# I wish I had sentry mode...



## SMITTY (Jan 24, 2019)

I've lived at my apartment for 2 years... Charging my Chevy VOLT almost nightly in these spots in one of our parking garages with ZERO issues... Ive had my Model 3 for exactly a month and have charged maaaaybe 4 times and I come out to this...

SENTRY MODE WOULD HAVE BEEN WONDERFUL...


----------



## Achooo (Oct 20, 2018)

That’s terrible! Is someone trying to tell you not to park there? Why?

Edit: also, I wonder if the garage has any surveillance video that can be pulled.


----------



## SMITTY (Jan 24, 2019)

Achooo said:


> That's terrible! Is someone trying to tell you not to park there? Why?

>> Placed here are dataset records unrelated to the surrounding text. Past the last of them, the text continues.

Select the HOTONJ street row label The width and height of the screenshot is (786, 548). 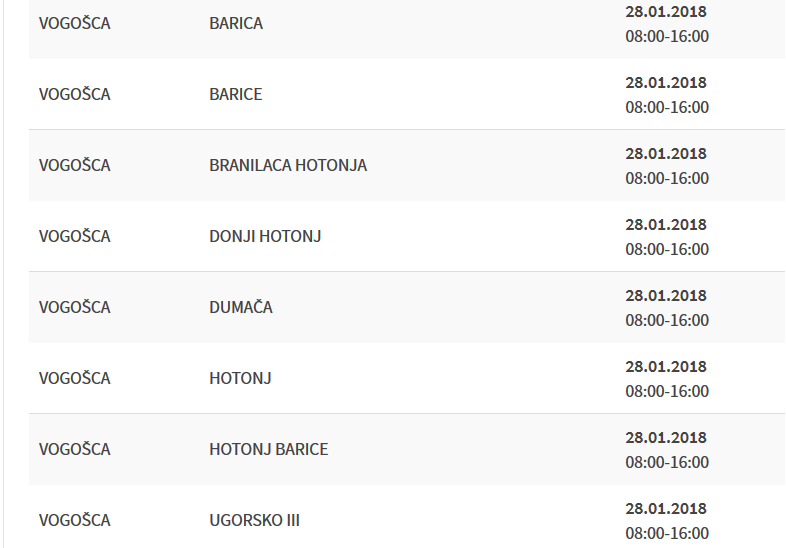240,378
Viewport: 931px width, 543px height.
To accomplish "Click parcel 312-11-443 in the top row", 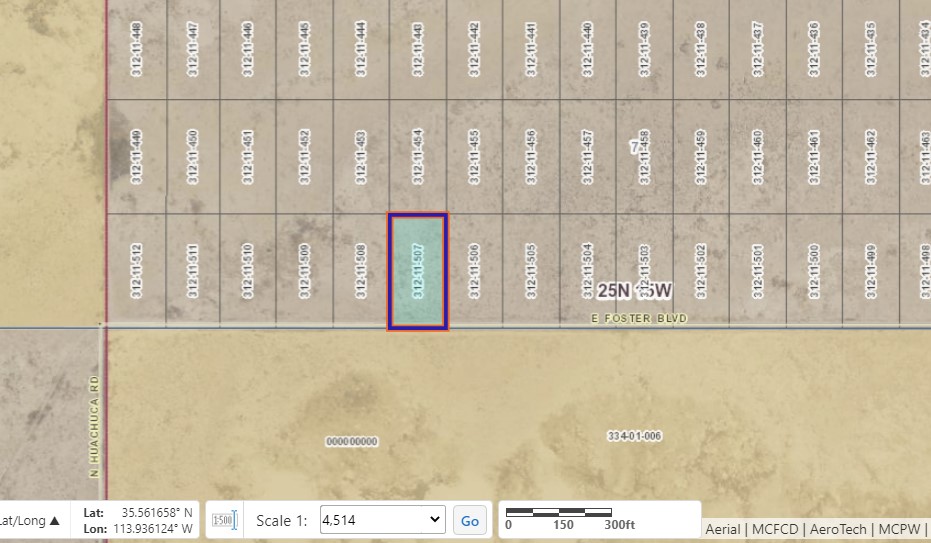I will (417, 50).
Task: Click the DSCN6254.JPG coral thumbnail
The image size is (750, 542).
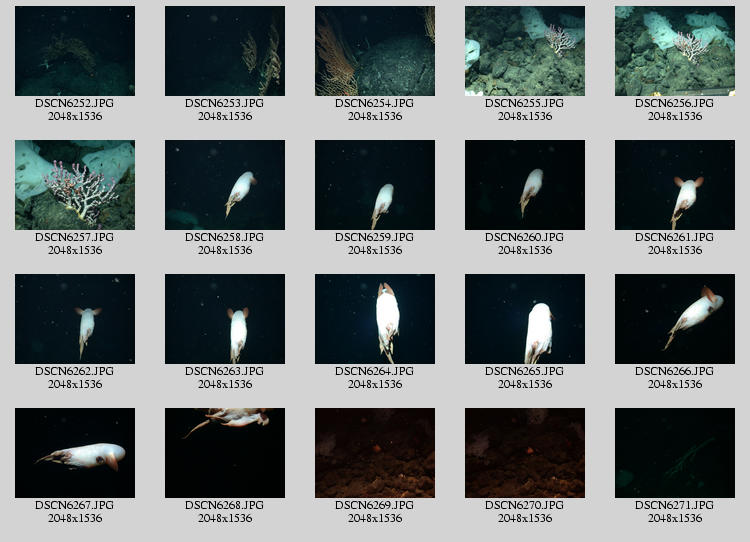Action: [x=375, y=51]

NOOOOO CLUE... Ive left my Volt there for DAYS and never had anything happen. There are like 4 EV's in my entire complex and they don't seem like the type... I reeeeeally hope it happens again after i get SENTRY MODE though.


----------



## John (Apr 16, 2016)

And hopefully when you get Sentry Mode, it will be easier to turn on (including remotely), whereas right now you have to remember to dig into a menu and turn it on each time...


----------



## Ericb (Oct 11, 2018)

Would be helpful if it was possible to understand what the vandalism was for.


----------



## Achooo (Oct 20, 2018)

Maybe they're just jealous of you new tint job.


----------



## Love (Sep 13, 2017)

SMITTY said:


> I've lived at my apartment for 2 years... Charging my Chevy VOLT almost nightly in these spots in one of our parking garages with ZERO issues... Ive had my Model 3 for exactly a month and have charged maaaaybe 4 times and I come out to this...
> 
> SENTRY MODE WOULD HAVE BEEN WONDERFUL...
> 
> View attachment 22223


Woooooow. I'm enraged FOR you. That's ridiculous. So sorry to see this and to hear it happened at your home parking!??! What the hell is wrong with people?!?


----------



## JasonF (Oct 26, 2018)

I've often said that "bad guys" don't have any limits. Sentry Mode won't stop that kind of vandalism, because whoever did it thinks they're _right_. Next time they might bring spraypaint, or smash the car with a bat, and then they'll give Sentry Mode the middle finger and walk away.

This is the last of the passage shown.